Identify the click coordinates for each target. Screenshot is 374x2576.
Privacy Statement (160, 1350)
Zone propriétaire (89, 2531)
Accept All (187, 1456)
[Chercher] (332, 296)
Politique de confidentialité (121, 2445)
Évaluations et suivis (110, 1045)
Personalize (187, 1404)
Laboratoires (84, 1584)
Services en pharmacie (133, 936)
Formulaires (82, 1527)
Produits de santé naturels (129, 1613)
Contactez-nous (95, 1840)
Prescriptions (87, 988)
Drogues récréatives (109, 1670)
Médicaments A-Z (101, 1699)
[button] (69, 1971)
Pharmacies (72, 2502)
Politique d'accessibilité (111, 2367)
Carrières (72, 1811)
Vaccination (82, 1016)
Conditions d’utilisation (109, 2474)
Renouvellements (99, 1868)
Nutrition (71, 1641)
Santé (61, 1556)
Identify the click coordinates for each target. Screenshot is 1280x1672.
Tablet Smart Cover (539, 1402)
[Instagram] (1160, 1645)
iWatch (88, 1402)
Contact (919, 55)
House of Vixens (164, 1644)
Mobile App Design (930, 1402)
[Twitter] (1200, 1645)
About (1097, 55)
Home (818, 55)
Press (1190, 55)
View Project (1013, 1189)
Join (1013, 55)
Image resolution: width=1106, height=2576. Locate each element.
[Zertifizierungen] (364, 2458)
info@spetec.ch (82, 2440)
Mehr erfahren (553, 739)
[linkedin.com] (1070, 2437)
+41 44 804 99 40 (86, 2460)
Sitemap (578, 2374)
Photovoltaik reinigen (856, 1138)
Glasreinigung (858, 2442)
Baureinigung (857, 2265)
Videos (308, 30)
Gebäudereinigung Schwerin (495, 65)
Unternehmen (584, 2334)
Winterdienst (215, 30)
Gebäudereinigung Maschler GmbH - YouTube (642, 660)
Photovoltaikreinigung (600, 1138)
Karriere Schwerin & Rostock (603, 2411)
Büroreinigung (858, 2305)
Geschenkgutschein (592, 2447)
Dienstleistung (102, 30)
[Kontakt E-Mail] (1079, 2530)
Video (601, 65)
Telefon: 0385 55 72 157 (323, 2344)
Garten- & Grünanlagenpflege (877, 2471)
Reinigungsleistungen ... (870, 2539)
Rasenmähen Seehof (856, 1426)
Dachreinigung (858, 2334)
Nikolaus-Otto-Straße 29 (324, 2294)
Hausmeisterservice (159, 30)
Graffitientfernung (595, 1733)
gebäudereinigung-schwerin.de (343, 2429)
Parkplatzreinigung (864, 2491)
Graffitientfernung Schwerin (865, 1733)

──────

Your assignment:
In how many lines of the data does the string "target" appear? Give only the number.

Solved problem:
2